━━ Page excerpt

Eventually, I figured it must be that I was somehow mistaken that the sequence of vertices with the smallest sum of successive distances was the actual perimeter. I couldn't visualize how that could possibly be, but visualization isn't my strong suit. Yes, the perimeter maxima were correct, but that's no surprise given that a hypothetical incorrect vertex order with a smaller distance sum wouldn't affect that maximum.
I looked forward to finding an exception, then drawing it by hand. So I implemented a variant of James Propp's suggestion that I rotate the polygon into the x,y plane, then convert from rectangular to polar coordinates, with the centroid as the origin, and sort by theta. Since at that time I only cared about the order of vertices, I instead simply discarded the z coordinate rather than doing a 3D rotation. (I am perhaps irrationally prejudiced against unnecessary trigonometry, as I'm under the perhaps outdated impression that trig makes programs very slow.)

━━━━

▸ Work task 1:
What are the steps of the method James Propp suggested in the polygon-perimeter excerpt?
▸ Work task 2:
Can you carry the polygon-perimeter excerpt forward from its last sentence?

━━ Entries provided

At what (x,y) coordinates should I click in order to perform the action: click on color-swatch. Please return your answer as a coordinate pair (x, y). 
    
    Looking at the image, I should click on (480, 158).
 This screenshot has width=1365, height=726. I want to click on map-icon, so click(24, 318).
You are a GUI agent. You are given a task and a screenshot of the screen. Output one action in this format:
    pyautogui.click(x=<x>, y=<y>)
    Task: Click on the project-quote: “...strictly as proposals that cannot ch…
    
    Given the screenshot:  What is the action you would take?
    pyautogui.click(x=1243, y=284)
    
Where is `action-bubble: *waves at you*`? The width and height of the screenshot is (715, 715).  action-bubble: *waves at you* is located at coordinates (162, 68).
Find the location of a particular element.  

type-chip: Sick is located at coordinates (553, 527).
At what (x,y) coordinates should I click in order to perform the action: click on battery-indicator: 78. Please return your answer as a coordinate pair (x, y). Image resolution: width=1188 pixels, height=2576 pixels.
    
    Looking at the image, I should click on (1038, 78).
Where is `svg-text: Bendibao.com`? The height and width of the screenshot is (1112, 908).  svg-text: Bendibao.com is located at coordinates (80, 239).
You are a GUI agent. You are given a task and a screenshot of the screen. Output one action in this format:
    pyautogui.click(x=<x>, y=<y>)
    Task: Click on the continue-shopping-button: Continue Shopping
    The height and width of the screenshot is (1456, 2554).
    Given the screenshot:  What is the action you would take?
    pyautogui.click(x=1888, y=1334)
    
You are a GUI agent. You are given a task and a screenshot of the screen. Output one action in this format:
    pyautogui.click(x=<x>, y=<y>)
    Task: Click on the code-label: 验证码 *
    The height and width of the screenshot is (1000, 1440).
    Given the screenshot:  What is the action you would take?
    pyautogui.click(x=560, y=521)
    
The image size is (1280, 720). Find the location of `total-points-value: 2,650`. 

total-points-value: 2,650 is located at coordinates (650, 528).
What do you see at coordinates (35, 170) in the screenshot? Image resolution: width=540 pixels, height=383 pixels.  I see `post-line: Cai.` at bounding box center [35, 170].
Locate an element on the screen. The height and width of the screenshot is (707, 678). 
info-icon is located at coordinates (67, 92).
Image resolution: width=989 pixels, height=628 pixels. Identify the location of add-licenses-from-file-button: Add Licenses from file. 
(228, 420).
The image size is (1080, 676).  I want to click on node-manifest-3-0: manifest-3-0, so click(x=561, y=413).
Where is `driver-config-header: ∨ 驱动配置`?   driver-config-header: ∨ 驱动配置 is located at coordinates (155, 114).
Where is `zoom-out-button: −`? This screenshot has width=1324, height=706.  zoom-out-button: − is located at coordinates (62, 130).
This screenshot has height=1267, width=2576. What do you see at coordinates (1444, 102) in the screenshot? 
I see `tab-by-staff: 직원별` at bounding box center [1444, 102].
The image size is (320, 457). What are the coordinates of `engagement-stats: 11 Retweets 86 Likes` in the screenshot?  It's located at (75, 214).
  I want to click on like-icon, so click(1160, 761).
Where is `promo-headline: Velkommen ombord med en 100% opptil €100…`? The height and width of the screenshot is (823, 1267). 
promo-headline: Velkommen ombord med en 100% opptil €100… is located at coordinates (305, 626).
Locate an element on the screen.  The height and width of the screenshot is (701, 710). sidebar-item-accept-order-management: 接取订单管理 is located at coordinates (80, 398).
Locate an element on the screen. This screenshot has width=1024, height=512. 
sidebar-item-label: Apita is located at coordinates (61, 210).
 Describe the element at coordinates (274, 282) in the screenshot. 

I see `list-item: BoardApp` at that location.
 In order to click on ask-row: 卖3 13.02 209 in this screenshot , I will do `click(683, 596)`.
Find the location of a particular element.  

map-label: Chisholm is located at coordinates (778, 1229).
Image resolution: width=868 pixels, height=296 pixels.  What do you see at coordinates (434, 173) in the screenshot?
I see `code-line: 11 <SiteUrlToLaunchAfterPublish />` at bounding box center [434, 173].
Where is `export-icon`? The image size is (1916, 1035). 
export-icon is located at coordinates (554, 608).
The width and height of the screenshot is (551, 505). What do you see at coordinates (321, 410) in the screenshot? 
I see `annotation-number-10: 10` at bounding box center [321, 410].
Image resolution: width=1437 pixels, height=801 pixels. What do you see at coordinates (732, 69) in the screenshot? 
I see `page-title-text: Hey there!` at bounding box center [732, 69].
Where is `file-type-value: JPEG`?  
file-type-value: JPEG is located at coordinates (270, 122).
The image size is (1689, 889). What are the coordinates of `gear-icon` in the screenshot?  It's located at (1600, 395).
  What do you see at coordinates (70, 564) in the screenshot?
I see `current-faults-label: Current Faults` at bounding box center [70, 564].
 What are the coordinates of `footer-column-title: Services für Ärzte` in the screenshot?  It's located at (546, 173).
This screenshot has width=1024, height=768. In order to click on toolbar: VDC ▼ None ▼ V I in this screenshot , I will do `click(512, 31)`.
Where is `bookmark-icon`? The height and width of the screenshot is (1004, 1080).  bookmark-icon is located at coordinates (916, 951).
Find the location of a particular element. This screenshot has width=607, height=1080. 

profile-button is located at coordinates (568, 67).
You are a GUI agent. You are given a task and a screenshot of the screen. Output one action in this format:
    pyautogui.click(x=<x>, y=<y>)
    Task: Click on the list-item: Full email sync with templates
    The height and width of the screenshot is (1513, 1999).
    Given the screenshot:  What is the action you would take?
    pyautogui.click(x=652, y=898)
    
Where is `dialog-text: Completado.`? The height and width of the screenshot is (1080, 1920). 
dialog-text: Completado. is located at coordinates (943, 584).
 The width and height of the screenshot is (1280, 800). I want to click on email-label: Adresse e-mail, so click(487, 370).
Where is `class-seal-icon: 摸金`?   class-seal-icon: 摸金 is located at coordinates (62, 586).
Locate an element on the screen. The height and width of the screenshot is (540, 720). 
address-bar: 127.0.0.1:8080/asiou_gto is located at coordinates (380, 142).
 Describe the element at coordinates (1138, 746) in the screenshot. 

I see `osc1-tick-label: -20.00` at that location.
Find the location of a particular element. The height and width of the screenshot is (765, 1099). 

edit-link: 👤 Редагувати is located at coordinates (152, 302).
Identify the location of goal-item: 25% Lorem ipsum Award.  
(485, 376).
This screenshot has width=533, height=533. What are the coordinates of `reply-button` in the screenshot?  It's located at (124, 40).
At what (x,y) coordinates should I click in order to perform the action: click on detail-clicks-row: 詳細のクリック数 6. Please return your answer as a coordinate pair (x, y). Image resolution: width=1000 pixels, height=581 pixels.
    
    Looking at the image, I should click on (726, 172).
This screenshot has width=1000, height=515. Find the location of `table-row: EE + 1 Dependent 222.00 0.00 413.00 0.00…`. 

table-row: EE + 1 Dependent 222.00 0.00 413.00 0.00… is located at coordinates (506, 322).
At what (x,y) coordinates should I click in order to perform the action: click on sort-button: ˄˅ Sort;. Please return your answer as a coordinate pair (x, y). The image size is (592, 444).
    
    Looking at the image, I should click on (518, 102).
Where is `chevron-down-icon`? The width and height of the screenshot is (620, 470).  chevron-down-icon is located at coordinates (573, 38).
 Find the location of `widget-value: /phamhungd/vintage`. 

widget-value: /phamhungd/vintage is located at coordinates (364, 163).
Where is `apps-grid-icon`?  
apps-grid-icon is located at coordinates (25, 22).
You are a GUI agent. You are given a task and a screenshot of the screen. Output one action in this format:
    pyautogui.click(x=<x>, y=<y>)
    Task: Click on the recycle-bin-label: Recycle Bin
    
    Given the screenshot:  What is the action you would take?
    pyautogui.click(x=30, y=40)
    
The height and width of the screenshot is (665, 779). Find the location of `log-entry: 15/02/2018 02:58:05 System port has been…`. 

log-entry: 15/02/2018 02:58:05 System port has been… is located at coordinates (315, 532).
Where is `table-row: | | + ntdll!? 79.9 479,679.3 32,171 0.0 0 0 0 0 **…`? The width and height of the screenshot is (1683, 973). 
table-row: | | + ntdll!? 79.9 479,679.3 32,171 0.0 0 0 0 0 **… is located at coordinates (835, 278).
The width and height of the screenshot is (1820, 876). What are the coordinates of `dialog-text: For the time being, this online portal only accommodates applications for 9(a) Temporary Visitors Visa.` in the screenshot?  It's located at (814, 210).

━━━━

▸ Answer box 1:
1. Rotate the polygon into the x,y plane.
2. Convert from rectangular to polar coordinates, with the centroid as the origin.
3. Sort by theta.

▸ Answer box 2:
Much to my surprise, I discovered that the orders were the same. (At least for all of ten million random planes.) The flaw in my area algorithm was elsewhere. I continued looking for it until I started running out of time. (James Propp's talk is on August 7th, and today is the 6th.) Then I tried getting the area from my projection into the x,y plane, using the shoelace formula (which was suggested by both James Propp and Tom Duff). The projection is obviously going to be foreshortened, so I tried multiplying it by the slope of the original polygon to fix it. Apparently I computed the slope wrong, as the areas of triangles (hence presumably also all other figures) were wrong.
Fortunately, Tom Duff also said, "In 3 dimensions you can either rotate everything into the plane or compute the projected areas in the xy, yz and zx planes and take the square root of the sum of the squares." Since it was easy to adapt my code which projected into the x,y plane and worked there into doing the same with the other two orthogonal planes, so I did it that way.
Then I had a tenacious bug that was due to the modulo function in C being broken. -1 mod 3 should be 2, not -1.
Once I changed
at[l] += fabs(v2[pe[g][im][j]][(l+1)%3] * (v2[pe[g][im][(j+1)%g]][(l+2)%3] - v2[pe[g][im][(j-1)%g]][(l+2)%3]));
to
j1 = (j-1)%g; if (j1 < 0) j1 += g; at[l] += fabs(v2[pe[g][im][j]][(l+1)%3] * (v2[pe[g][im][(j+1)%g]][(l+2)%3] - v2[pe[g][im][j1]][(l+2)%3]));
it started working perfectly.
(That's the shoelace formula.)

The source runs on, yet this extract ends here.